:: Passage given

Python Hashtable: How to Efficiently Use a Hashtable
Build a Hash Table in Python With TDD
by Bartosz Zaczyński
Get to Know the Hash Table Data Structure
- Hash Table vs Dictionary
- Hash Table: An Array With a Hash Function
Understand the Hash Function
- Examine Python’s Built-in hash()
- Dive Deeper Into Python’s hash()
- Identify Hash Function Properties
- Compare an Object’s Identity With Its Hash
- Make Your Own Hash Function
Build a Hash Table Prototype in Python With TDD
- Take a Crash Course in Test-Driven Development
- Define a Custom HashTable Class
- Insert a Key-Value Pair
- Find a Value by Key
- Delete a Key-Value Pair
- Update the Value of an Existing Pair
- Get the Key-Value Pairs
- Use Defensive Copying
- Get the Keys and Values
- Report the Hash Table’s Length
- Make the Hash Table Iterable
- Represent the Hash Table in Text
- Test the Equality of Hash Tables
Resolve Hash Code Collisions
- Find Collided Keys Through Linear Probing
- Use Linear Probing in the HashTable Class
- Let the Hash Table Resize Automatically
- Calculate the Load Factor
- Isolate Collided Keys With Separate Chaining
Retain Insertion Order in a Hash Table
Use Hashable Keys
- Hashability vs Immutability
- The Hash-Equal Contract
Conclusion
Invented over half a century ago, the hash table is a classic data structure that has been fundamental to programming. To this day, it helps solve many real-life problems, such as indexing database tables, caching computed values, or implementing sets. It often comes up in job interviews, and Python uses hash tables all over the place to make name lookups almost instantaneous.
Even though Python comes with its own hash table called dict
, it can be helpful to understand how hash tables work behind the curtain. A coding assessment may even task you with building one. This tutorial will walk you through the steps of implementing a hash table from scratch as if there were none in Python. Along the way, you’ll face a few challenges that’ll introduce important concepts and give you an idea of why hash tables are so fast.
In addition to this, you’ll get a hands-on crash course in test-driven development (TDD) and will actively practice it while building your hash table in a step-by-step fashion. You’re not required to have any prior experience with TDD, but at the same time, you won’t get bored even if you do!
In this tutorial, you’ll learn:
- How a hash table differs from a dictionary
- How you can implement a hash table from scratch in Python
- How you can deal with hash collisions and other challenges
- What the desired properties of a hash function are
- How Python’s
hash()
works behind the scenes
It’ll help if you’re already familiar with Python dictionaries and have basic knowledge of object-oriented programming.
Now, let’s dive into the tutorial!
Get to Know the Hash Table Data Structure
Hash Table vs Dictionary
A hash table and a dictionary are similar in concept: both store data in key-value pairs. However, there are a few differences to keep in mind.
In Python, the built-in dict
type is implemented as a hash table. It is highly optimized for performance and provides constant-time complexity for key lookups, insertions, and deletions on average. You can think of it as a black box that takes in keys and returns corresponding values.
On the other hand, a hash table is a more generic data structure that is not specific to any programming language. It is a collection of key-value pairs where keys are hashed to produce indices of an array, which is why access operations can be performed in constant time.
Hash Table: An Array With a Hash Function
A hash table is essentially an array of fixed size, where each element can be accessed using a unique key. The core idea behind a hash table is to use a hash function to map keys to indices in the underlying array. The hash function takes in a key and returns an integer, which is then used as an array index.

::::

*Directions:*
1. In the hash table tutorial, how is Python's built-in dict type implemented?
2. Write the next part of the hash table tutorial, picking up after its final sentence.
The lines after this point are separate material, not part of the hash table tutorial.

:: Available data

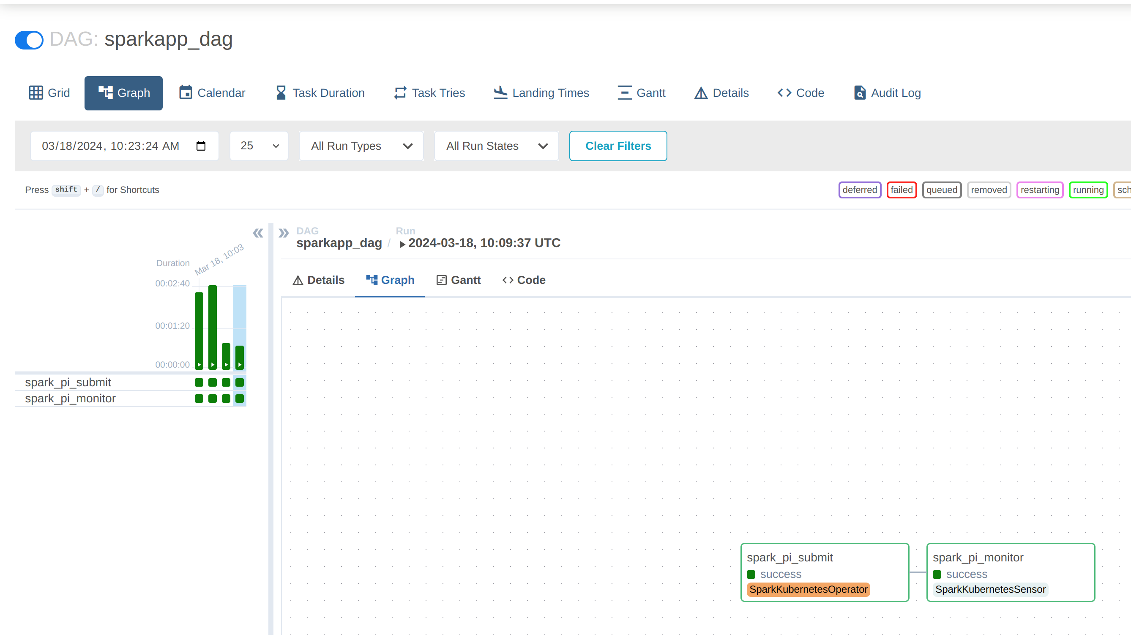Open the Task Duration hourglass view

[320, 93]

::::

*Exercise answers:*
1. As a hash table.

2.
The goal is to minimize collisions, which occur when two or more keys produce the same hash value. However, collisions are inevitable due to the finite size of the array. There are different techniques to handle collisions, such as separate chaining and linear probing, which we will explore later in this tutorial.
Understand the Hash Function
Examine Python’s Built-in hash()
Python’s built-in hash()
function can be used to compute the hash value of any object. It returns an integer representing the object’s hash value.
The hash()
function relies on the __hash__()
method of the object being hashed. This method is responsible for generating a unique hash value based on the content of the object.
Dive Deeper Into Python’s hash()
The default implementation of the __hash__()
method in Python covers most objects. However, it can be overridden for custom objects to ensure that objects with the same content have the same hash value. This is important for hash tables to function correctly.
By default, objects of built-in types, such as integers, floats, strings, and tuples, are hashable. This means their hash values are computed based on their contents, and objects with the same contents will have the same hash value.
Identify Hash Function Properties
A good hash function for a hash table should have the following properties:
- Deterministic: Given the same input, the hash function should always produce the same hash value.
- Uniform distribution: The hash values should be uniformly distributed across a wide range. This reduces collisions and improves performance.
- Fast computation: The hash function should be computationally cheap to calculate.
It’s important to note that the hash function doesn’t need to be perfectly unique for every object. Collisions are acceptable as long as they are rare and efficiently handled.
Compare an Object’s Identity With Its Hash
In Python, you can compare an object’s identity with its hash value using the id()
function and the hash()
function. The id()
function returns a unique identifier for an object, while the hash()
function returns the object’s hash value.
If two objects have the same hash value, it doesn’t necessarily mean they are the same object. It’s possible to have hash collisions, where different objects produce the same hash value. However, if two objects have different hash values, they are guaranteed to be different objects.
Make Your Own Hash Function
You can create your own hash function by implementing the __hash__()
method for a custom class. The __hash__()
method should return an integer representing the hash value of the object.
In this example, the hash()
function is used to compute the hash value based on the attributes attr1
and attr2
of the MyClass
objects. This ensures that objects with the same attribute values will have the same hash value.
Build a Hash Table Prototype in Python With TDD
In this section, you will learn how to build a prototype of a hash table in Python using test-driven development (TDD) techniques. Test-driven development involves writing tests before writing the actual implementation code.
Take a Crash Course in Test-Driven Development
Test-driven development (TDD) is a development technique that involves writing tests before writing the implementation code. This helps ensure that the code meets the expected requirements and provides a safety net for refactoring.
To get started with TDD, you need to define the requirements of the hash table and write tests to verify that the implementation meets those requirements.
Define a Custom HashTable Class
First, you need to define a custom HashTable
class that will represent the hash table. This class will have methods for inserting, finding, deleting, updating, and retrieving key-value pairs from the hash table.
The HashTable
class has empty method stubs for each functionality that will be implemented later.
Insert a Key-Value Pair
The insert()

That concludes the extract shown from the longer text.